$f : \mathbb{Z} \rightarrow \mathbb{Z}, f(x)= 2x+1$
$f : \mathbb{R} \rightarrow \mathbb{R}, f(x)= 2x+1$
I was told that 1) is 1-1, but not onto because the image only contains odd integers, whereas 2) is a Bijection.
Why is this so? Isn't a domain of odd integers a subset of all integers? i.e. if x = 3, the function would spit out 7 which is an odd integer.
Also:
- $f : \mathbb{Z} \rightarrow \mathbb{R}, f(n)= \pm n$
This is not a function as a single input will yield two values, namely a positive and negative value.
However,
- $f : \mathbb{Z} \rightarrow \mathbb{R}, f(n)= n$
Is this a function? Considering that any integer will yield another integer, and since integers are a subset of real numbers, is this a valid function?
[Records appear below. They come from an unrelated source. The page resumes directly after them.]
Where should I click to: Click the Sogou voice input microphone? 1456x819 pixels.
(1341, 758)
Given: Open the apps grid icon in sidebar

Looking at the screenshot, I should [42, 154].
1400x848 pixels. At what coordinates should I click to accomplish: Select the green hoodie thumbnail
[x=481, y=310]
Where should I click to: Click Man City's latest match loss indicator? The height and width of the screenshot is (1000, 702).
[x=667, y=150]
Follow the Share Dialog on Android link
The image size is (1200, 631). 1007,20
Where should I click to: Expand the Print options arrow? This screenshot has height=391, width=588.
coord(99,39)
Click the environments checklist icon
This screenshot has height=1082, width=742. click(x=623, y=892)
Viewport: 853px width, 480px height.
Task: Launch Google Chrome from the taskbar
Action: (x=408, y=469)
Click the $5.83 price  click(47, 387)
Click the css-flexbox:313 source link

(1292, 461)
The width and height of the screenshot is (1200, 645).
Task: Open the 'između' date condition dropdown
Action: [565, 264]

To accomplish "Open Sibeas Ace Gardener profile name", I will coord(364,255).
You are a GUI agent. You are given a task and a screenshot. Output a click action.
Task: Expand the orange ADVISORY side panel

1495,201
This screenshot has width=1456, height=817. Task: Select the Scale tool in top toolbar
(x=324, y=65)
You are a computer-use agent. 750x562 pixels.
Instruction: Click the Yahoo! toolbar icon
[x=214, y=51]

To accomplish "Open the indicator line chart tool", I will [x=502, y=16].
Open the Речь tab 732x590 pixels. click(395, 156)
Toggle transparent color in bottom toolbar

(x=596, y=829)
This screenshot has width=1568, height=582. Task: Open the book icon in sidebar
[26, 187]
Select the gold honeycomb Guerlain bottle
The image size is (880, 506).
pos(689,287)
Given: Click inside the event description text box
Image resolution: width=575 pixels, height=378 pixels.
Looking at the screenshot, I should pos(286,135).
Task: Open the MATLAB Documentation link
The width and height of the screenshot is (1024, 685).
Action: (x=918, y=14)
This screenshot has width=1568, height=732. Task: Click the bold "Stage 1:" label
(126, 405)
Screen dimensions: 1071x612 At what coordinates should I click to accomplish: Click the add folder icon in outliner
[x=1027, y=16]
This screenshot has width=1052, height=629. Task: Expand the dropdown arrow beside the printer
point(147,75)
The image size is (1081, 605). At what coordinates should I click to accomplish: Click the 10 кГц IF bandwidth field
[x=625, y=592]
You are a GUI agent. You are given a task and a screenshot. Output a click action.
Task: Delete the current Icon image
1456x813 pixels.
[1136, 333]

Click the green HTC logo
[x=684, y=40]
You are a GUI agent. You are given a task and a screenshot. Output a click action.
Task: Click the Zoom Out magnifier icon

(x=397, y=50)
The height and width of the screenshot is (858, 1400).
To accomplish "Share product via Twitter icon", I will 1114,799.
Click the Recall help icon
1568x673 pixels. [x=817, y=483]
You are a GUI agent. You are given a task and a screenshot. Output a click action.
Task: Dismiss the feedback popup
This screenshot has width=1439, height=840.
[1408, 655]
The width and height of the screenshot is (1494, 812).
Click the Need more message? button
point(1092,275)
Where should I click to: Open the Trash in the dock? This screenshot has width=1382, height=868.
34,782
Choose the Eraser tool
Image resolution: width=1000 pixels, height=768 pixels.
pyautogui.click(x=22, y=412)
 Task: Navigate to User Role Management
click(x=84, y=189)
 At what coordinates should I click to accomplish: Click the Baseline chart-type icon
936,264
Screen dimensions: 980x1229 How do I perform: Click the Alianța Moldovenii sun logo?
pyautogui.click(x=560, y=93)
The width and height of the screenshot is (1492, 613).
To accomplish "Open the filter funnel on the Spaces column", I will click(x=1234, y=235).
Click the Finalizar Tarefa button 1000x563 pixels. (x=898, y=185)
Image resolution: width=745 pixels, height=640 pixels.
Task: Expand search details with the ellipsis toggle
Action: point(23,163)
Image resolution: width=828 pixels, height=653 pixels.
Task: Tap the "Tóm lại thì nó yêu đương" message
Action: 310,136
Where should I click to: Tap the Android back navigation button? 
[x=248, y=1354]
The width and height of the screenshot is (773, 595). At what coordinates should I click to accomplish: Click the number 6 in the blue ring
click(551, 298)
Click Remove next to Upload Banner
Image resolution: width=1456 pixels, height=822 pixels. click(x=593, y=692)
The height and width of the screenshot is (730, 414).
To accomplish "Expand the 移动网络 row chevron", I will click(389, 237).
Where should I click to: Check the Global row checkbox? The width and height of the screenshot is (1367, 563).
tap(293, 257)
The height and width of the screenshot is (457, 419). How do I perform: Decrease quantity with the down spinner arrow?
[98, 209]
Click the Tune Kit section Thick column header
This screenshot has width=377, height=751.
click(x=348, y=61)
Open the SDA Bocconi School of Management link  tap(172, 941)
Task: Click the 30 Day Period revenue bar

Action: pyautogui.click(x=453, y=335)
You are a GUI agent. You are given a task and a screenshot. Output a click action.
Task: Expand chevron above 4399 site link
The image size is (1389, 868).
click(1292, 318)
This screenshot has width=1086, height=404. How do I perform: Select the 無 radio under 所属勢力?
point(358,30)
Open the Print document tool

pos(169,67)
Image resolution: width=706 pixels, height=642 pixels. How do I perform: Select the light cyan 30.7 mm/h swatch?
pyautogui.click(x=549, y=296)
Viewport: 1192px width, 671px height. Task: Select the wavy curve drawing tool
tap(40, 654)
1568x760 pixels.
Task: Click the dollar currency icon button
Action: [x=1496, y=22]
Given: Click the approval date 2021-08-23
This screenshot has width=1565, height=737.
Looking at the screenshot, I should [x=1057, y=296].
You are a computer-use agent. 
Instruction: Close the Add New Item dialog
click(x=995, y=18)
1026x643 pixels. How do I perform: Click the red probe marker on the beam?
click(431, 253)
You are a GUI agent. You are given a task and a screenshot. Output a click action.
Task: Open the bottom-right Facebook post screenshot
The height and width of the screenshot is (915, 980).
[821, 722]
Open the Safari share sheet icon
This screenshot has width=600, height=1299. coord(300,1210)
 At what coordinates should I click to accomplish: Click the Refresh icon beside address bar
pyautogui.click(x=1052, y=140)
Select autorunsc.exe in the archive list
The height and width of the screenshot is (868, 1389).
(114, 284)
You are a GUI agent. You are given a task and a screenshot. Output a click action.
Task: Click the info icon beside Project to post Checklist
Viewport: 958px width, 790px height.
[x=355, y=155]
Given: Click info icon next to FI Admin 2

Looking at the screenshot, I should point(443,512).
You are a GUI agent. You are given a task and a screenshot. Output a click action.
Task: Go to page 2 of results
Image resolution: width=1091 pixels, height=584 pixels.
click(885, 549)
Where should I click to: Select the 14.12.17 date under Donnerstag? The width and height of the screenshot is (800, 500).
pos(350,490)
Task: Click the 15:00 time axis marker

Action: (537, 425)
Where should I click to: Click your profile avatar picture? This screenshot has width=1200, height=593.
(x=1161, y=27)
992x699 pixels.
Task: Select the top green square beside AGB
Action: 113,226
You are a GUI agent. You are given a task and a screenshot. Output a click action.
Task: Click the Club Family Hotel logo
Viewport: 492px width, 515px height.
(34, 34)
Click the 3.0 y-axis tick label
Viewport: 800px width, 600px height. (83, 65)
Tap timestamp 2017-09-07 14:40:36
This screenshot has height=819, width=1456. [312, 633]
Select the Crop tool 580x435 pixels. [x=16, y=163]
To the first question, a surjective function explicitly requires that it covers the entire codomain, not just a subset. If the definition allowed for mappings to a subset of the codomain, then every function is surjective, and the term is meaningless. Yes, $f(3) = 7$, but for what value of $x$ does $f(x)=10$?
As for your second function, why do you think it wouldn't be a valid function? A function simply requires that every member of the domain has an image, and only one image. What has you concerned here?